When the temperatures go below 32F (0C), things get more serious. The minimal amount of blood flow in our skin allows the skin to freeze. Skin temperature can begin dropping quickly. Smaller blood vessels are at more risk first, then larger blood vessels can stop flowing. Direct damage begins to occur to the cells and ice crystals will form.
The deeper tissues can progress through stages beginning with pre-freeze or superficial cooling. Next comes the freeze-thaw stage when ice crystals form. Vascular stasis occurs when there is an alternating between vasoconstriction and vasodilation to keep oxygen and nutrients flowing to the cells and tissues. Lastly, the cells and tissues may die from ischemia, low oxygen, and eventually tissue necrosis (death).
How is frostbite treated?
The goals of treatment of frostbite are to return to normal function, salvage tissue, and prevent complications. These goals are achieved through rewarming.
Rewarming begins with removing the person from the cold environment. Then, if needed, using a pad or splint on the affected area helps reduce the chances of injury. Of course, removing any wet clothing and wrapping the person with warm dry clothing is vital. It is important to avoid trauma to the affected areas, including walking on frostbite tissue. Try to avoid warming affected tissue only then to allow it to be exposed to the same cold conditions again. Do not rub frostbitten tissue since it can cause tissue damage. Using a fire or heating element to warm affected tissues can cause trauma as well.
Rewarming is best accomplished by immersing the frostbitten areas in water that is heated to body temperature or slightly higher (98.6 to 102.6F or 37 to 39C). Careful attention should be given to not allowing the water to get too hot or too cold. Whirlpool baths are preferred because of the ability to circulate the water.
Be sure not to stop the rewarming too soon. Be aware that the person will have pain so that should be treated with analgesics, if possible. It is important to avoid inadvertently slow rewarming or becoming too overzealous and using water that is too hot. Secondary burns can occur either from hot water or exposure of the frostbitten tissue to external heat or flames. Usually, it takes about 20 to 40 minutes for superficial frostbite injuries to responding. It can take an hour or more for deep frostbite injuries.
Using antiseptic solutions such as chlorhexidine and povidone-iodine can be particularly helpful in preventing infection.
After the skin has undergone safe rewarming and thawing, it is vital to prevent any further injury, especially re-exposure to the cold environment that caused the problem in the first place.
Elevation and splinting of the extremity are recommended. Using sterile, non-adherent bandages are preferred, if possible, with local wound care if there are open sores. All frostbitten areas are susceptible to infection, so the dressings should be monitored closely. Some frostbitten areas will develop blisters. It is controversial as to what to do with the blisters. Some healthcare professionals advocate aspiration and debridement of clear blisters. Those blisters that are hemorrhagic (blood-filled) should not be disturbed unless they are affecting the movement of a joint.
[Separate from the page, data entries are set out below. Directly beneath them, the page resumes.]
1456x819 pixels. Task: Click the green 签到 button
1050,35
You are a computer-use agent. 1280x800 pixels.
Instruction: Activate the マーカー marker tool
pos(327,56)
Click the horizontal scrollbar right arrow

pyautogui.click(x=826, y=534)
If there is evidence of a concurrent fracture or dislocation, those should be treated conservatively until the tissue has been thoroughly rewarmed and thawed.
Topical aloe vera cream is recommended every six hours for frostbitten areas. Also, a tetanus shot is advocated. As a general rule, antibiotic prophylaxis is not recommended at first. If the person develops signs of infection, then oral antibiotics are used and directed toward what the wound culture reveals.
Other treatments such as infusion of low-molecular-weight dextran, intravenous use of tissue plasminogen activator (tPA), and other ancillary modalities such as buflomedil (an alpha blocker) to increase blood flow, hyperbaric oxygen, and vitamin C are still controversial and not well studied in humans.
In some instances, if the frostbite causes permanent tissue damage, surgical treatment is necessary. The last resort is amputation. Fortunately, this is rare.